One silver lining in the crisis is that winter is approaching and kharif has almost come to an end and, hence, for at least another three months the demand for power would come down to some extent. But again, from February, it would start going up as Rabi season would begin and temperatures will start increasing at least in Southern parts of the country and some parts of Western India like Mumbai and Ahmedabad. If the central and the state governments can loosen their purse strings and announce some reduction of tax rate on fuel and gas, then the dependency on gas-based power can go up and it would be possible to reduce the impact of the coal crisis. But I am sure no government would show that kind of magnanimity even temporarily, the reason being they don't believe in give-and-take policy.

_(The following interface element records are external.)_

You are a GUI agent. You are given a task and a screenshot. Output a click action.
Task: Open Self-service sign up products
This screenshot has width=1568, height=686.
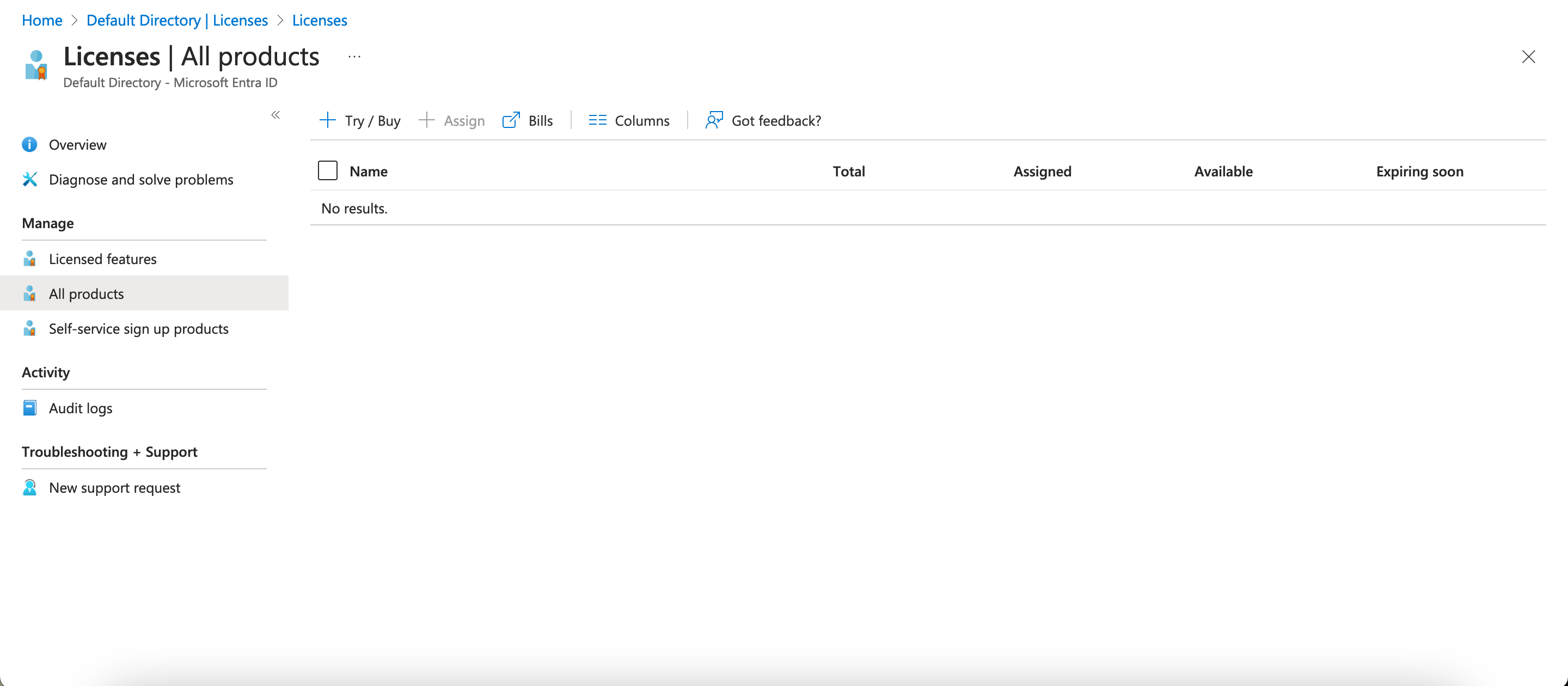139,329
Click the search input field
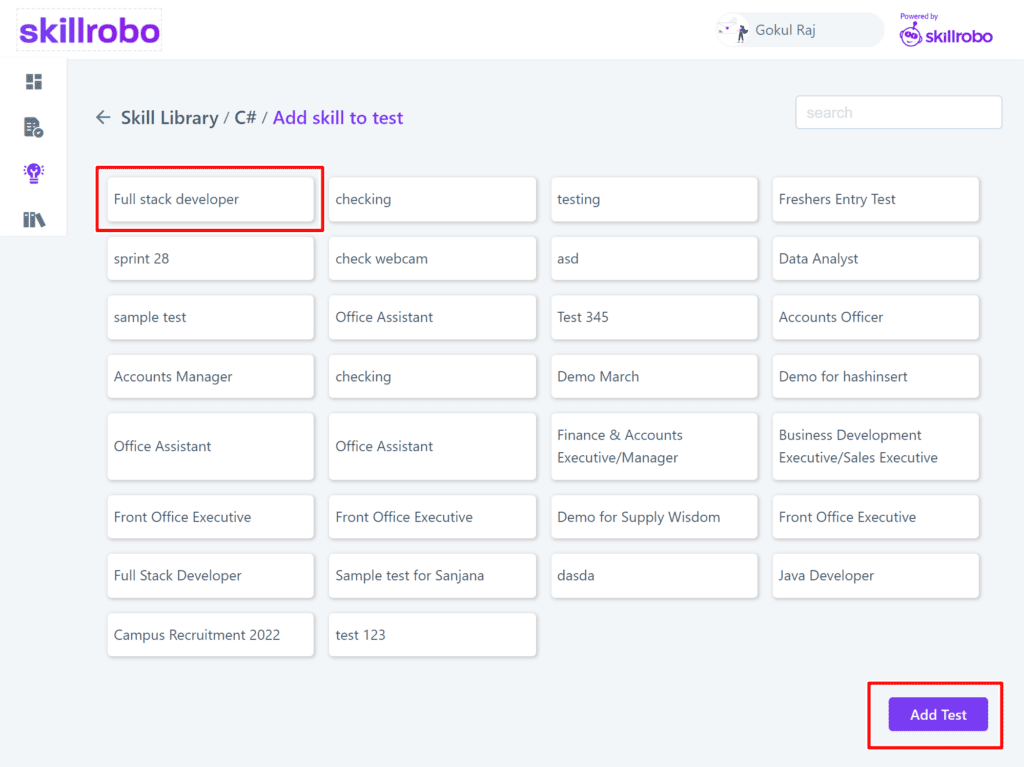This screenshot has width=1024, height=767. pos(898,113)
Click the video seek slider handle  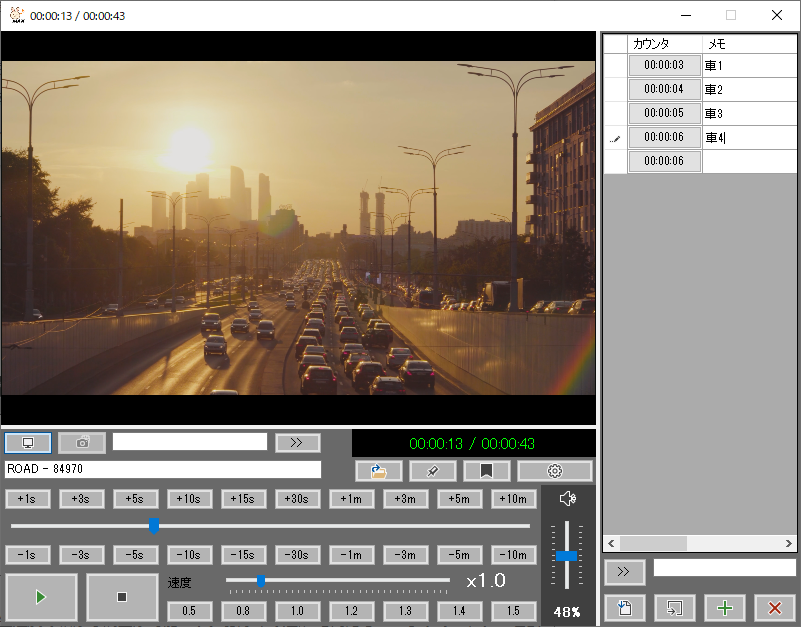click(154, 525)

It remains to be seen to what extent the decision to source coal from captive mines would help tide over the crisis. Though the crisis was knocking on the doors since February, the union power ministry in a statement last month said that the "rising demand for energy augurs well for the economy and is encouraging," as it means that more households are able to afford electricity, and industries are getting back to pre-pandemic levels. Didn't it know that India's coal supply was hit by the monsoon season and that heavy rainfall impacts mining and transportation? Still the Power Minister maintains that the current shortage is "beyond" normal, but it hadn't resulted in any power outages yet. So, when do we recognise the crisis? When outages of several hours are there and the industry and other sectors are closed? One should know when to put up a bold face and when to accept that the situation is grave.

Unfortunately, no one talks about alternatives. God forbid if the crisis hits power supply, we will hear statements like Coal India has been asked to ramp up supply. But how and from where? It's high time the Centre announced contingency plan to meet the crisis. Importing coal would further strain country's economy which is just showing signs of recovery. It should be noted that Europe is already paying high price for coal and China is in the midst of power crisis and outages. Factories there have cut down on production.

The union power minister accepted that it was a touch-and-go situation. "If you have 40,000-50,000 MW of thermal capacity with less than three days of stock, you can't be secure," Singh said.

Officials claim that, "The Ministry of Coal has amended Mineral Concession Rules, 1960 with a view to allowing sale of coal or lignite, on payment of additional amount, by the lessee of a captive mine up to 50 per cent of the total coal or lignite This amendment, the government feels, will help in making more coal available in the market by greater utilisation of mining capacities of captive coal blocks.

Well, all this explanation still does not instil the kind of confidence it should have in the common man. I am reminded of a statement the Telangana Chief Minister, K Chandrashekar Rao, made at a public meeting sometime back. He wanted to take a dig at the previous governments in undivided Andhra Pradesh and said after bifurcation there would be no power shortage in future. Let us hope his prophecy turns out to be true.

One thing is clear. It's time the BJP changes its slogan of 'Sab ka Saath' as it is turning out to be 'Sab ko haath.' 'Kis Ka Vikas' are we seeing in various reports which speak volumes?